Chine : meta contraint la cession de manus, sonneur d'ia autonome
Le gouvernement chinois a claqué l'arrêt d'en bas sur Meta, interdisant la finalisation de l'acquisition de Manus, une jeune pousse d'intelligence artificielle spécialisée dans les agents autonomes. Une décision qui pourrait bien faire capoter les ambitions de la firme de Mark Zuckerberg dans le domaine de l'IA générative.
Un coup de frein brutal
La Commission Nationale de Développement et de Reforme (CRDE) a ordonné le désistement de cette opération, sans fournir de justifications précises.
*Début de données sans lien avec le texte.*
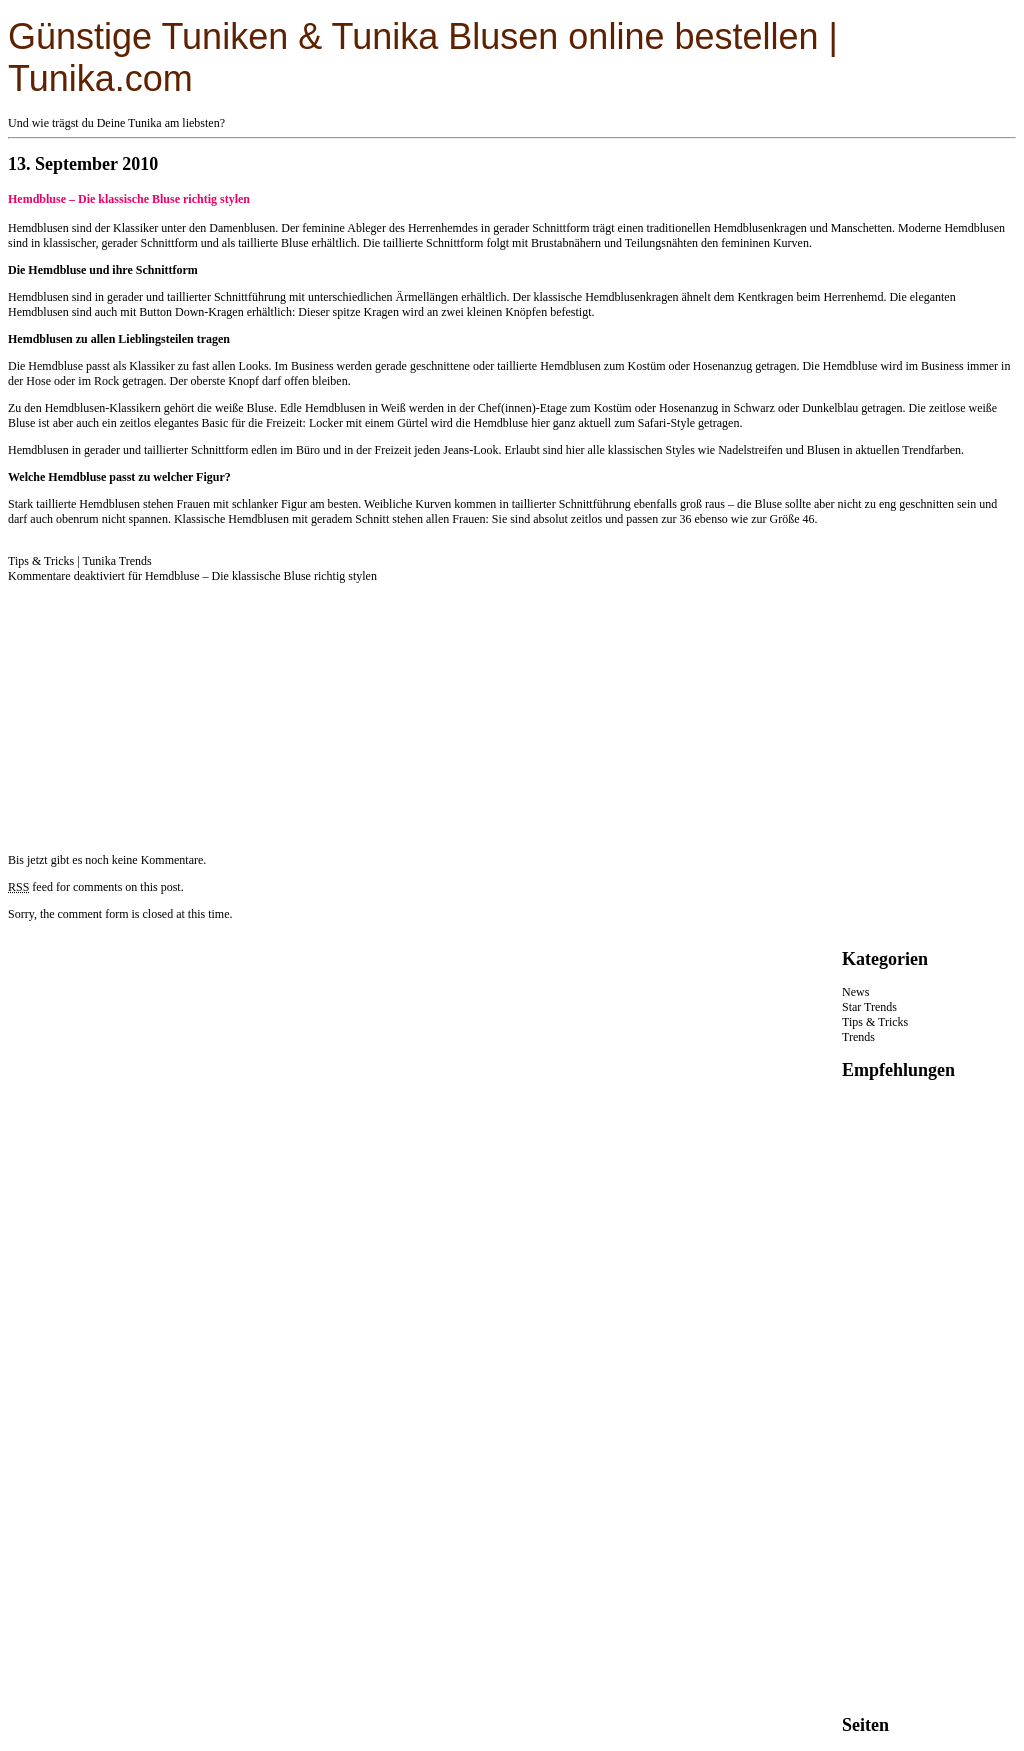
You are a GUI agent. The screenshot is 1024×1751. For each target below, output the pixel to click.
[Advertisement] (158, 709)
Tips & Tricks (41, 561)
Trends (858, 1037)
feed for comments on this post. (96, 887)
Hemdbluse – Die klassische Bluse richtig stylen (129, 199)
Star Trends (869, 1007)
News (855, 992)
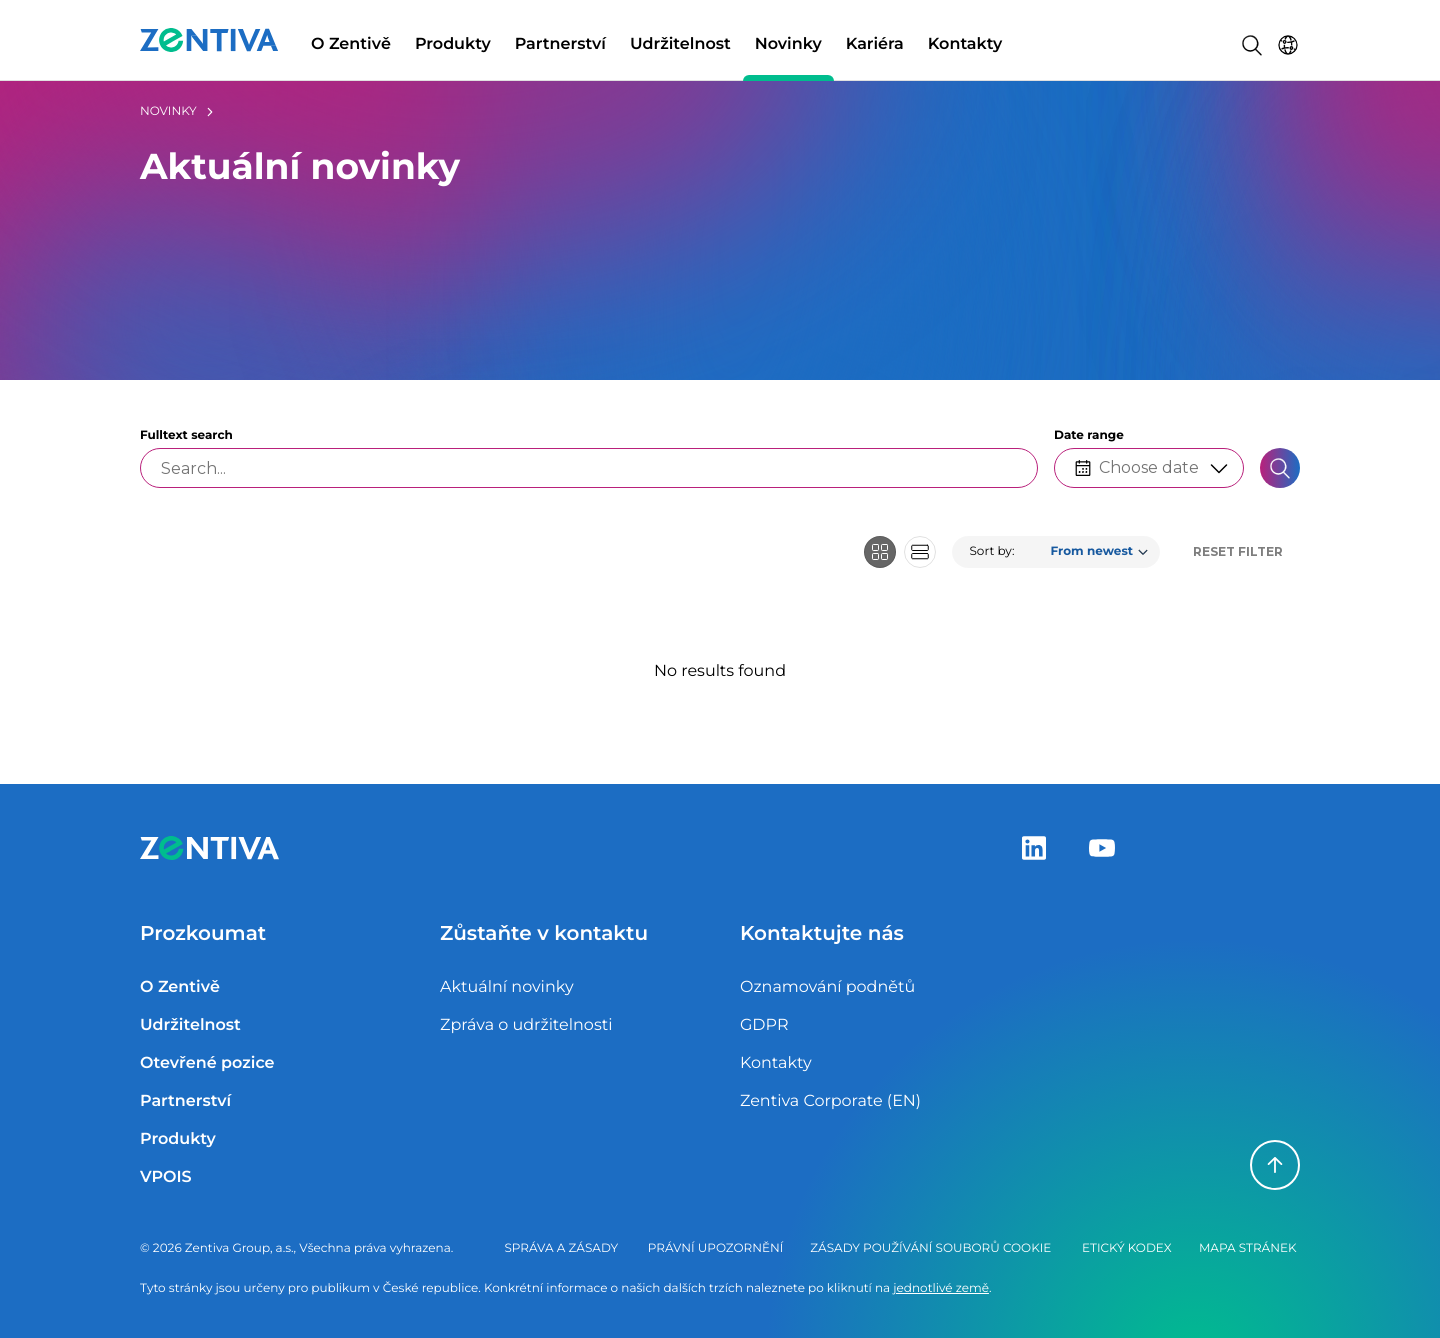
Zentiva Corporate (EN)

La transaction avait initialement été annoncée par Meta en décembre, dans le cadre d'une stratégie audacieuse visant à intégrer des agents d'IA polyvalents dans l'ensemble de ses plateformes. On se souvient de l'annonce de Meta, promettant un break dans le développement de cette Technologie.
Manus, initialement créée en Chine avant de se transférer à Singapour, avait fait sensation l'année dernière grâce à un prototype capable d'exécuter des tâches complexes de manière autonome – de l'analyse financière à la sélection de candidats. Un potentiel considérable, mais aussi des enjeux géopolitiques majeurs pour Meta.

La complexité de la séparation
La situation est particulièrement délicate. Si Manus a été initialement développé en Chine, il a ensuite été relocalisé à Singapour. La question de la séparation effective entre les deux entreprises reste floue. Bien que des collaborations aient déjà été mises en place, notamment l'intégration des outils de gestion publicitaire de Meta, l'avenir de ce partenariat est désormais incertain. Il est probable que Meta devra redéfinir ses ambitions.
L'acquisition de Manus offrait à Meta un avantage concurrentiel significatif. En s'appuyant sur les modèles développés par d'autres entreprises, comme Claude d'Anthropic, la firme pouvait accélérer le développement de ses propres agents d'IA, sans avoir à investir massivement dans la création de modèles de base. Une stratégie intelligente, mais désormais remise en question. Meta se retrouve face à un défi majeur.
Selon les estimations de GlobalData, cette acquisition lui procurait déjà un chiffre d'affaires annuel récurrent supérieur à 100 millions de dollars et une base d'utilisateurs conséquente. Une preuve tangible de son potentiel. Cependant, la décision du gouvernement chinois pourrait transformer ce succès en une impasse. La pression exercée par les autorités chinoises est un signal clair : le contrôle sur les avancées en matière d'IA est une priorité absolue.
La réponse de Meta, une simple déclaration rassurante via Business Insider, ne suffit pas à dissimuler l'ampleur des enjeux. Il faudra observer attentivement les prochaines étapes de cette affaire. Meta devra démontrer sa capacité à respecter les réglementations chinoises, sinon les conséquences pourraient être désastreuses. L'avenir de l'IA générative en Chine est désormais incertain.